• [The problem] Using the entries below, transcribe exactly the line containing "This screenshot has height=404, width=670." and each line that follows it to the end.

== Listed entries ==

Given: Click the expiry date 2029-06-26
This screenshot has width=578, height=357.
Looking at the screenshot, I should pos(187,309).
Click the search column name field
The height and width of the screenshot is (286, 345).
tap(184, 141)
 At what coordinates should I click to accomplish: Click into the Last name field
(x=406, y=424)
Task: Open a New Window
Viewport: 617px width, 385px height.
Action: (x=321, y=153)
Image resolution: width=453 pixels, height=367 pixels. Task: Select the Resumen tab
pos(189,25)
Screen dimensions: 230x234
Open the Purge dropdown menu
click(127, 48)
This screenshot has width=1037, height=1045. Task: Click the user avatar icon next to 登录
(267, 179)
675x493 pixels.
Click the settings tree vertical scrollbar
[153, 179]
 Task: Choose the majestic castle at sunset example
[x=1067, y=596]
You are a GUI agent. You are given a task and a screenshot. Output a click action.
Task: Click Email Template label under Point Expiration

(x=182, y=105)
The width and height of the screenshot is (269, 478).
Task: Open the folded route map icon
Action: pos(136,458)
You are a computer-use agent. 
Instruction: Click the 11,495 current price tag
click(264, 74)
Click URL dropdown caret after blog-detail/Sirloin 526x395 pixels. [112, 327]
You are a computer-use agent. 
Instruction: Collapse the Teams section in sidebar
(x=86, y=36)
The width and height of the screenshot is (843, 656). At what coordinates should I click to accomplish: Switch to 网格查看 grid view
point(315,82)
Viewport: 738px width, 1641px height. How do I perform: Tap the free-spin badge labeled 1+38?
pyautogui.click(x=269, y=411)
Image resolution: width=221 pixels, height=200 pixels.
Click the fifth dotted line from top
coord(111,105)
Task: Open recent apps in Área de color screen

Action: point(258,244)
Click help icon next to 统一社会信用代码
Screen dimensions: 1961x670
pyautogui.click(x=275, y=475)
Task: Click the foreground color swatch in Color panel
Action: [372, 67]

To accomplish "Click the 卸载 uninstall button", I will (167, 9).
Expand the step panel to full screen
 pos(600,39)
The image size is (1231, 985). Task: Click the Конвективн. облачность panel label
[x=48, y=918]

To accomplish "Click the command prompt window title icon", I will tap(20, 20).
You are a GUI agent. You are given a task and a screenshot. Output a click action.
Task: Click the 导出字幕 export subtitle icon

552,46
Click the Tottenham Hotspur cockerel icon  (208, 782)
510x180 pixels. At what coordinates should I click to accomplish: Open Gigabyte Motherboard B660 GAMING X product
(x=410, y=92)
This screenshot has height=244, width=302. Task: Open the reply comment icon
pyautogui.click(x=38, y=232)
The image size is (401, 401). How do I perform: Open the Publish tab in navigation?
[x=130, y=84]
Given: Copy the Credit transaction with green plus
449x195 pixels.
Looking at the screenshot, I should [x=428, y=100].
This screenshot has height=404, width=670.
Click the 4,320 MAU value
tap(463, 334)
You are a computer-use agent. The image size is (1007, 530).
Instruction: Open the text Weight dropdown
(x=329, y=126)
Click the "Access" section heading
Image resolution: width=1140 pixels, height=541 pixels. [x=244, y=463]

===

• [Reply]
This screenshot has height=404, width=670.
Click the 4,320 MAU value
tap(463, 334)
You are a computer-use agent. The image size is (1007, 530).
Instruction: Open the text Weight dropdown
(x=329, y=126)
Click the "Access" section heading
Image resolution: width=1140 pixels, height=541 pixels. [x=244, y=463]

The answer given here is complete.